Caro B., amare i propri nemici sarebbe contro natura, se nell’uomo ci fossero solo pulsioni che tendono alla competizione e alla sopraffazione, per cui all’invidia, all’aggressività, all’odio non si può che rispondere con altrettanto odio e aggressività. In altre parole se fosse vero che “occhio per occhio, dente per dente”. Come forse ritieni tu. Ma – devo riconoscere – non sei certo il solo: nella storia ti hanno preceduto caterve di uomini di pensiero illustri, quali – per fare solo quattro nomi – Machiavelli, Hobbes e, per molti aspetti, Nietzsche e Freud.

Io, invece, penso (ma mi sento, a mia volta, in buona compagnia, con fior di altri illustri pensatori) che nell’uomo esistano indubbiamente le pulsioni (negative e distruttive) di cui sopra, ma esistano anche quelle (positive e costruttive) che tendono alla compassione, alla cooperazione e persino all’amore. Il “vero cristianesimo” (come lo definisci tu) mirava a che le seconde superassero, annullassero o, quantomeno, integrassero le prime in ogni singolo uomo. Perciò invitava, sollecitava, ad una vera e propria conversione del cuore.

Il Cristianesimo si è estinto da tempo?

E questo non è, certo, facile da realizzarsi, ma, almeno a mio avviso, non è neanche del tutto impossibile o, addirittura, una follia, perché radicalmente “contro natura”, come invece sostieni tu. Il Cristianesimo, il vero Cristianesimo, si è estinto da tempo? Questo è forse il tuo auspicio, ma a me (e, a dire il vero, non solo a me) non sembra affatto. Del resto, quando sembra morto, il Cristianesimo rinasce dalle sue ceneri.

Intanto sono vive e ancora abbastanza vegete le Chiese, che, pur con tutte le loro infinite contraddizioni (e, in certi casi, persino misfatti. Pensiamo agli ultimi, recenti, episodi venuti alla luce di pedofilia tra i preti), al Cristianesimo si richiamano. Questo è, che ci piaccia o no, un dato storico inoppugnabile. Ora, mi sai dire quali altre istituzioni, che abbiamo conosciuto nella Storia, sono state in grado di durare così a lungo nel tempo?
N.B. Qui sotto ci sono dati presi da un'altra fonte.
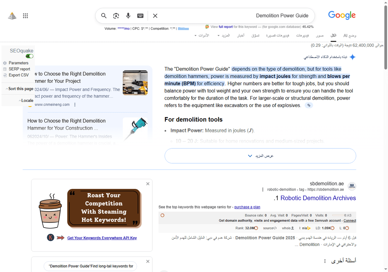Start voice search using the microphone icon
Viewport: 388px width, 272px height.
click(x=128, y=16)
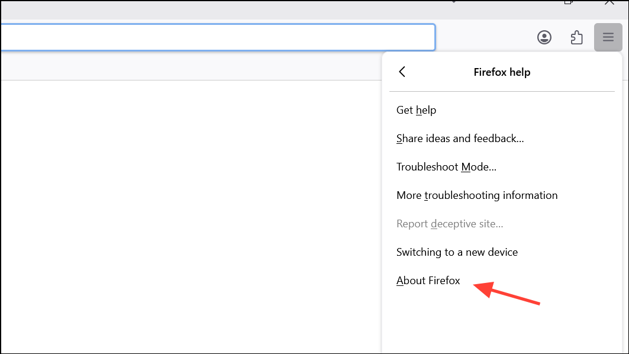This screenshot has height=354, width=629.
Task: Click the empty bookmarks toolbar strip
Action: [x=191, y=66]
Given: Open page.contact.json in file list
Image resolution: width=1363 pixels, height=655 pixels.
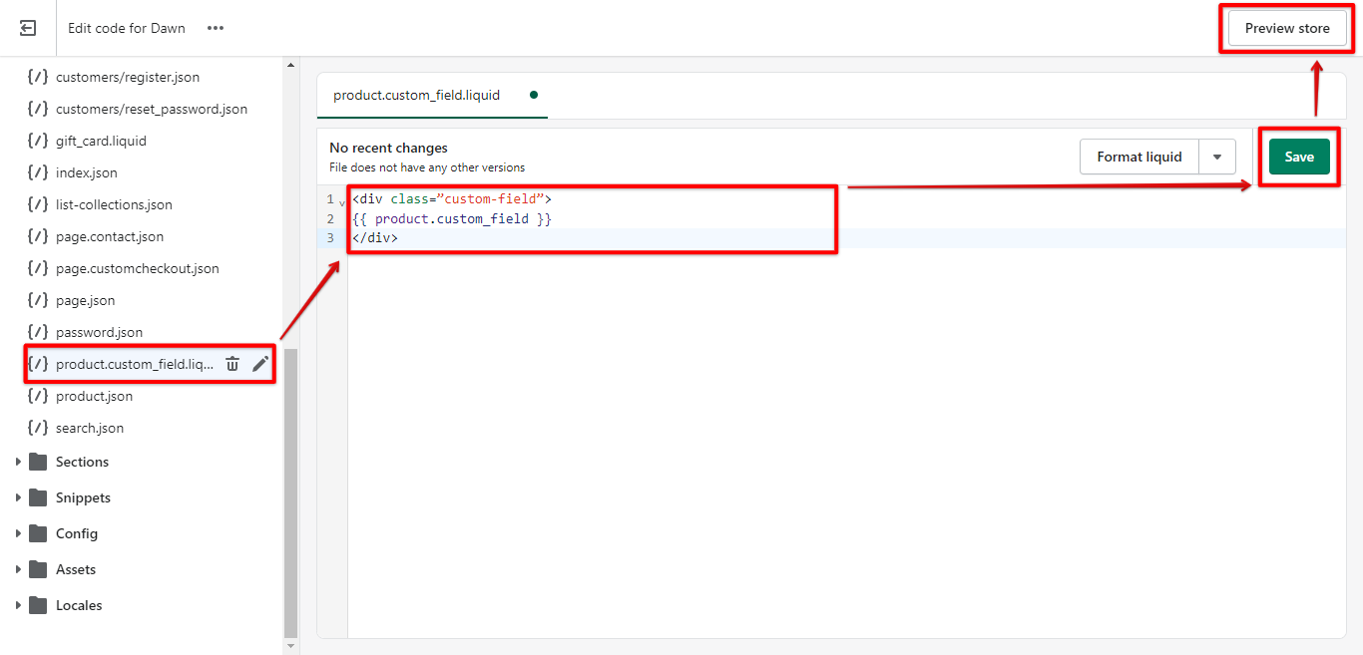Looking at the screenshot, I should coord(110,236).
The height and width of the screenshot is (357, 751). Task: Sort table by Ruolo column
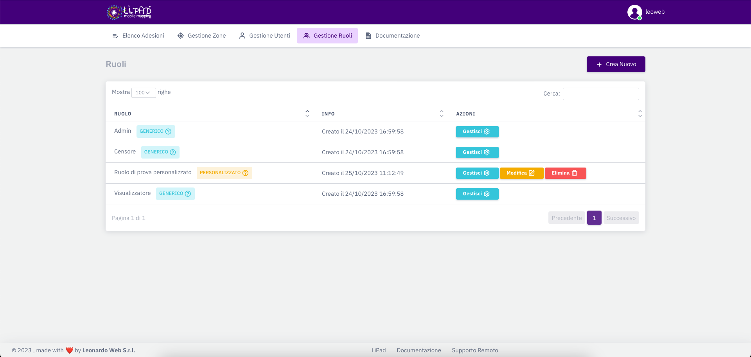(x=307, y=114)
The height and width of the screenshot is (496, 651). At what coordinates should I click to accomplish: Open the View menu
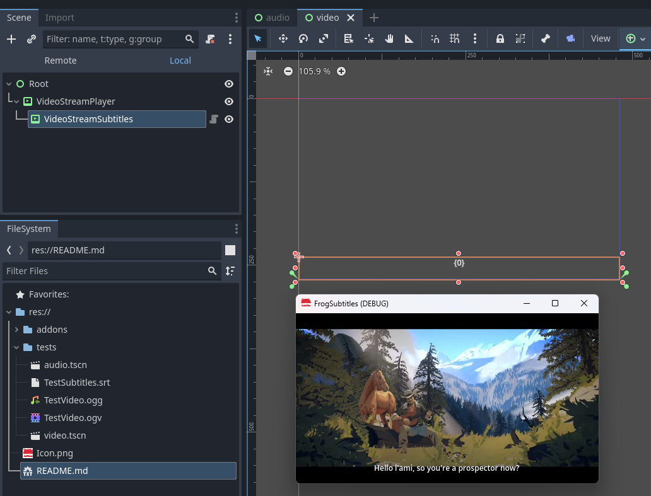click(x=601, y=38)
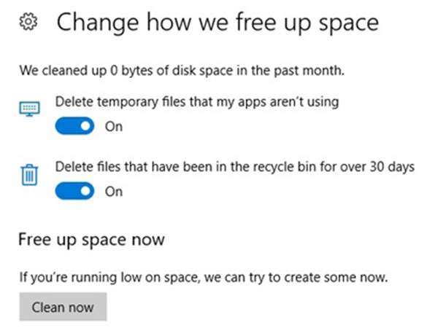Disable deleting temporary files toggle
438x328 pixels.
tap(75, 126)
Ma soprattutto il Cristianesimo ha gettato un seme profondo, ritengo oramai indelebile, che vive nella coscienza morale di tanti, tantissimi uomini di spirito, che ne hanno colto e si sforzano di praticare il suo messaggio essenziale. Perfino uomini che non si sono riconosciuti ieri e non si riconoscono oggi nelle Chiese che al Cristianesimo facevano e fanno riferimento. Perfino uomini (tra i quali metto immodestamente il sottoscritto) che si dichiarano non credenti, che non si riconoscono in nessuna fede religiosa.

Basti pensare a uno per tutti, a Benedetto Croce, che su questo argomento scrisse un piccolo saggio diventato poi famoso e spesso citato: “Perché non possiamo non dirci cristiani”. E lui non era certo un “uomo di fede”, almeno nel senso classico e tradizionale che ha assunto questa espressione.